And their aesthetics are breathtakingly different, so much so that it’s hard to believe they were conceptualised and made around the same time, by the same crew. But the visual differences between the films are essential to their depiction of the characters’ frames of mind, the gap between dreams and disappointment to come, as well as a commentary on how the cinematic landscape changed over those six decades.

X is shot in the gritty, de-saturated style of 1970s B-horror (such as The Texas Chainsaw Massacre, which has now become a canonised work of the genre), complete with explicit sex scenes that will remind you of the heyday of the unselfconsciously raunchy teen-horror film right up to the Friday the 13th and Evil Dead franchises. Pearl, on the other hand, deliberately employs the dazzling look of the Hollywood musical just as it had started to employ colour stock, most notably with The Wizard of Oz. (Though this narrative is set two decades before the iconic 1939 film was made, there are thematic links or contrasts between the stories of Pearl – who, in one memorable scene, molests a scarecrow – and Dorothy.) It is, first, a film about cine-love and about the desire to become one of those stars you see on the big screen; only after that is it also a horror movie about the birth of insanity in a young woman who realises she will never get a ticket to that distant constellation.
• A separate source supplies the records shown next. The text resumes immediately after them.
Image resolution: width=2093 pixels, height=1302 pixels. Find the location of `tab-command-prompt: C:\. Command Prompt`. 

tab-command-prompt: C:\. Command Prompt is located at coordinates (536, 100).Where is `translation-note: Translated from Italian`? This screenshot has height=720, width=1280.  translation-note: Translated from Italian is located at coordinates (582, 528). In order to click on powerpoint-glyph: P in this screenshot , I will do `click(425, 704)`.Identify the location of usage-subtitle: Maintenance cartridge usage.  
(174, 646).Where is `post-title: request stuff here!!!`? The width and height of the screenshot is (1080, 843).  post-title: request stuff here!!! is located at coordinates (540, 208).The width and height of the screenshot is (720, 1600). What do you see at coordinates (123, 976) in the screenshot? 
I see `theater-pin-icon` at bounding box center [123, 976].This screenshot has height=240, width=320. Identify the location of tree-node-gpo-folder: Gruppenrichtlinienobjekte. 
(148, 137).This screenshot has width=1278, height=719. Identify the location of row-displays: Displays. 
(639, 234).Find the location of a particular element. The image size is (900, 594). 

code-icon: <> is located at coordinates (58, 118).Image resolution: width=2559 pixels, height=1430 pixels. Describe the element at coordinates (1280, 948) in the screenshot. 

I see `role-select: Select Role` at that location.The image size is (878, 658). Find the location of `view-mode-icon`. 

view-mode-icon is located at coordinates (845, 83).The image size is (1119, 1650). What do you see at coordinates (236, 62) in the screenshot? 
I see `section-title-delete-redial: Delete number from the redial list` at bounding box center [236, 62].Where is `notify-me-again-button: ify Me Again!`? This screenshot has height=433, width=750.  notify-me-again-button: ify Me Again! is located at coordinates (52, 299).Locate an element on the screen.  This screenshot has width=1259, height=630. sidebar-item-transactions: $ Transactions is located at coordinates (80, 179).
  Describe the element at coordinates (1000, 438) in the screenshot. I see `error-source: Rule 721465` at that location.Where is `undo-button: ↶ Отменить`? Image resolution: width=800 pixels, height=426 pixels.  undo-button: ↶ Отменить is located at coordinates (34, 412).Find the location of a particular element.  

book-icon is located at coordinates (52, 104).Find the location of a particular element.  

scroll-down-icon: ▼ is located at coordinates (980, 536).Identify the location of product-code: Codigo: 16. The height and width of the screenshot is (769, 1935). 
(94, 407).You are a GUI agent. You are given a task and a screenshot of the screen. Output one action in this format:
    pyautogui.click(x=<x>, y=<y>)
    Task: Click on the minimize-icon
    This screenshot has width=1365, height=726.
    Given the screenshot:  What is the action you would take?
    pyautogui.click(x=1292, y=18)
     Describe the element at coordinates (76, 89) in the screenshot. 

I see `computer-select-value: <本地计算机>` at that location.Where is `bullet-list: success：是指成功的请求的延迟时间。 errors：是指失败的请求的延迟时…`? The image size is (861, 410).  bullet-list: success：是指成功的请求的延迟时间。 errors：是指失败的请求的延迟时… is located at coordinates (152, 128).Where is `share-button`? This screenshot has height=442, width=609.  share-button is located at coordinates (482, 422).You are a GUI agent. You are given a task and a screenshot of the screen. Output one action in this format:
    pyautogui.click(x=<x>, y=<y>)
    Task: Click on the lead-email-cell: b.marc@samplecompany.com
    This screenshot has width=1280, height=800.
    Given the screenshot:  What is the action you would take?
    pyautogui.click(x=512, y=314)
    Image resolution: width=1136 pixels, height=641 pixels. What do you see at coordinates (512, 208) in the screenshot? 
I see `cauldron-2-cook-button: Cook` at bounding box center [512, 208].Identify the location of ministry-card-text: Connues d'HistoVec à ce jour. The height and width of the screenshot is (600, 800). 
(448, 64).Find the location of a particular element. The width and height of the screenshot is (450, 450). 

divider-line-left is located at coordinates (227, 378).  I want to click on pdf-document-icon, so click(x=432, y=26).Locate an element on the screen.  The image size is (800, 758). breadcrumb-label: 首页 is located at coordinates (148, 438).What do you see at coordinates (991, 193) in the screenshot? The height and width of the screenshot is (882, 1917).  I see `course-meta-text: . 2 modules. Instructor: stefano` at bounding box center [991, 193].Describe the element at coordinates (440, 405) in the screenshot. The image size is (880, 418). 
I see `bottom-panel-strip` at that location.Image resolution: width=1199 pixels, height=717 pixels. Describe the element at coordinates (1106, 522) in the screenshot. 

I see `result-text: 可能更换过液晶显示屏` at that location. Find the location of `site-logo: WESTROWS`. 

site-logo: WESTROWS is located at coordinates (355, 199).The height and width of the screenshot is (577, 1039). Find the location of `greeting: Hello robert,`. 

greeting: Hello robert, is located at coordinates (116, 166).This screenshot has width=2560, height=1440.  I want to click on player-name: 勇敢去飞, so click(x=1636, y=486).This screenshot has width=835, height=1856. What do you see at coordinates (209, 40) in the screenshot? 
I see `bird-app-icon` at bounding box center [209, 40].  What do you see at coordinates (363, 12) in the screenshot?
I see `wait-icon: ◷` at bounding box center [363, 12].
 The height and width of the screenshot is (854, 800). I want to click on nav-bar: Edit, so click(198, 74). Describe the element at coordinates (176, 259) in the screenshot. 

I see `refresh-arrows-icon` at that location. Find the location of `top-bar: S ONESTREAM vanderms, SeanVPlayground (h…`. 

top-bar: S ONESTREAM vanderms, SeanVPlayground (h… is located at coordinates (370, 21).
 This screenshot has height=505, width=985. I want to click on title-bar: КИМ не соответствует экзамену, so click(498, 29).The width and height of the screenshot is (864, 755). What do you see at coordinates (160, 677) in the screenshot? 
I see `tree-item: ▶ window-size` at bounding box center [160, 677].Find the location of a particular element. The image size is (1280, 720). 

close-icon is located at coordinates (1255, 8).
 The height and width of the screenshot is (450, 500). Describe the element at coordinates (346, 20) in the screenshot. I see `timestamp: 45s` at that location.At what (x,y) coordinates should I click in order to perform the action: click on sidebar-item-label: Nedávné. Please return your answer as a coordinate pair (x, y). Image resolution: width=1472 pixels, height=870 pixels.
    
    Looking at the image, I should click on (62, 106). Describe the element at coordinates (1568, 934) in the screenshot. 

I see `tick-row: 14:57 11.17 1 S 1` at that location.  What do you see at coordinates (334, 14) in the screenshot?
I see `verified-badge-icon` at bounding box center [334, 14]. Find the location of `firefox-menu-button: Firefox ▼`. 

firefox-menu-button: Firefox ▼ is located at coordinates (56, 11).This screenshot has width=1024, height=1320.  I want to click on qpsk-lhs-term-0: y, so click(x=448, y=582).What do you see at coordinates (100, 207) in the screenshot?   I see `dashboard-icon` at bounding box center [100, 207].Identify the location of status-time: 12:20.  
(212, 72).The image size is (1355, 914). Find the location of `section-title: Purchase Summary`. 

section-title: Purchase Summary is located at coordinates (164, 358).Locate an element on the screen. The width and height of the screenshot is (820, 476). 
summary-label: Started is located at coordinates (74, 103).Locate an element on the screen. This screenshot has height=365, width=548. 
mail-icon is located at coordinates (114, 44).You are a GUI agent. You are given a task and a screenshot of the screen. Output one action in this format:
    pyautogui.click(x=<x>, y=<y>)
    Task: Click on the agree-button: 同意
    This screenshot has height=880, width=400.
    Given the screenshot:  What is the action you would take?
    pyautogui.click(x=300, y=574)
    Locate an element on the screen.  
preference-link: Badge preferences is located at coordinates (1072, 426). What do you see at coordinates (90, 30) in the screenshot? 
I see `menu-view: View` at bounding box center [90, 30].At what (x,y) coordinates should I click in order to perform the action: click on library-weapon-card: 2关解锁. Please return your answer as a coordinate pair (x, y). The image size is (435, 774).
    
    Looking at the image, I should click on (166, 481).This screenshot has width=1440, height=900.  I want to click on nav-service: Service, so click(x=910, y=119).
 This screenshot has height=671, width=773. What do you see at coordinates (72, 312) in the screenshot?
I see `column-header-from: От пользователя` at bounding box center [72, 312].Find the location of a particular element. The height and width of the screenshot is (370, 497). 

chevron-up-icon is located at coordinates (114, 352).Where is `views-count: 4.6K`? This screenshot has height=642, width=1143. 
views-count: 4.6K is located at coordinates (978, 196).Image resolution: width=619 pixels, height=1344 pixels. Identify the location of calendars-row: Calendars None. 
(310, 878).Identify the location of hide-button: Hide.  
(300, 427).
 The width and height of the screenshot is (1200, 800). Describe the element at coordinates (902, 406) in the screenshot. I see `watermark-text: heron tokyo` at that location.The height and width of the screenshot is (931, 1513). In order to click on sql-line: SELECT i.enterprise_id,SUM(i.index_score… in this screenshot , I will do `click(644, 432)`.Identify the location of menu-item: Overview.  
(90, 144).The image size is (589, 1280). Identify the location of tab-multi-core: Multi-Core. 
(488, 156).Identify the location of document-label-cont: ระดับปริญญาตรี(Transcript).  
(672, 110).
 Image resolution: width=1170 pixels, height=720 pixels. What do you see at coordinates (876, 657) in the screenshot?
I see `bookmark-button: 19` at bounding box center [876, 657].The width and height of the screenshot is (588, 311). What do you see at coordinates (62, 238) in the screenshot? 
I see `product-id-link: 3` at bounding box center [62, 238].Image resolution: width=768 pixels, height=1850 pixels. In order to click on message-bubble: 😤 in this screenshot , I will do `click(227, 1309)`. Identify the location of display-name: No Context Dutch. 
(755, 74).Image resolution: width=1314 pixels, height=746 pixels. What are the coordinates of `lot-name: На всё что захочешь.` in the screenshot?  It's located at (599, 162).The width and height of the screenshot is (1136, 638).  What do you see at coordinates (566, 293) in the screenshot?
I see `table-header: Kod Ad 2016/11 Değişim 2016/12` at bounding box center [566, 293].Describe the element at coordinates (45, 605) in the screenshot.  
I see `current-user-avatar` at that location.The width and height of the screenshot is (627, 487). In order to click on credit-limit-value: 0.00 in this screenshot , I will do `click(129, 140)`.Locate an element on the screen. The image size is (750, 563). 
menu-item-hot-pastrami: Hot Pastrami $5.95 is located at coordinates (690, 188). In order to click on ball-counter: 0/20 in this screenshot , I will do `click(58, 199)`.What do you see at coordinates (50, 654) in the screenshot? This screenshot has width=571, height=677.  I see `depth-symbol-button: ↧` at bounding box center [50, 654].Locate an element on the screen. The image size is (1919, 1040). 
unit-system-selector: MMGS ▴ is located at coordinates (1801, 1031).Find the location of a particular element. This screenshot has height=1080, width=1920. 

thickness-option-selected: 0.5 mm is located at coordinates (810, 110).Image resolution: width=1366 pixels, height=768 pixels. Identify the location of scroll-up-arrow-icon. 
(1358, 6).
For me, experiencing Pearl a few weeks after X brought urgency and added poignancy to the earlier film. When I watched X, I was already moved by the tender scenes between the old Pearl and her husband Howard, their envy and resentment of the young people traipsing around their property (there is also a lovemaking scene between these octogenarians, which may repulse some viewers but is central to the film’s purposes). But watching Pearl’s backstory in the prequel gave everything a new layer: here is someone who, if the chips had fallen a bit differently, might have left for stardom in Europe, become a marquee name in this exciting new medium – like Vicki Lester in A Star is Born – and had the world at her feet. Instead she must live her life out in the boondocks, memories becoming dimmer with the years, old photos mocking her dreams. And now she has to see these brash, condescending young people (one of whom reminds her of her younger self) showing off their bodies for a new type of movie camera, gaining temporary, underground celebrity through a smutty film.

So what is the real horror of X and Pearl? The overtly gory scenes, the eyeballs being yanked out with pliers, the rotting pig with maggots crawling all over it? The savage killing of people with pitchforks, the cutting of their limbs in loving slow-motion, before throwing them to an alligator named Theda (after Theda Bara, the legendary silent-movie vamp)? All of that counts, of course; you can’t deny those genre thrills. But there is also the horror of wasted lives – a reminder that loneliness and discontentment have always been among the major subjects of horror and noir. “I was young once, too,” says old Pearl to a young woman named Maxine in X (both are played by Goth). “One day, we’re gonna be too old to fuck,” says another character in the same film, making a case for enjoying their porno-movie-shoot as much as they can. Between these two lines is an ocean of desolation and yearning, and that gives these films so much of their power.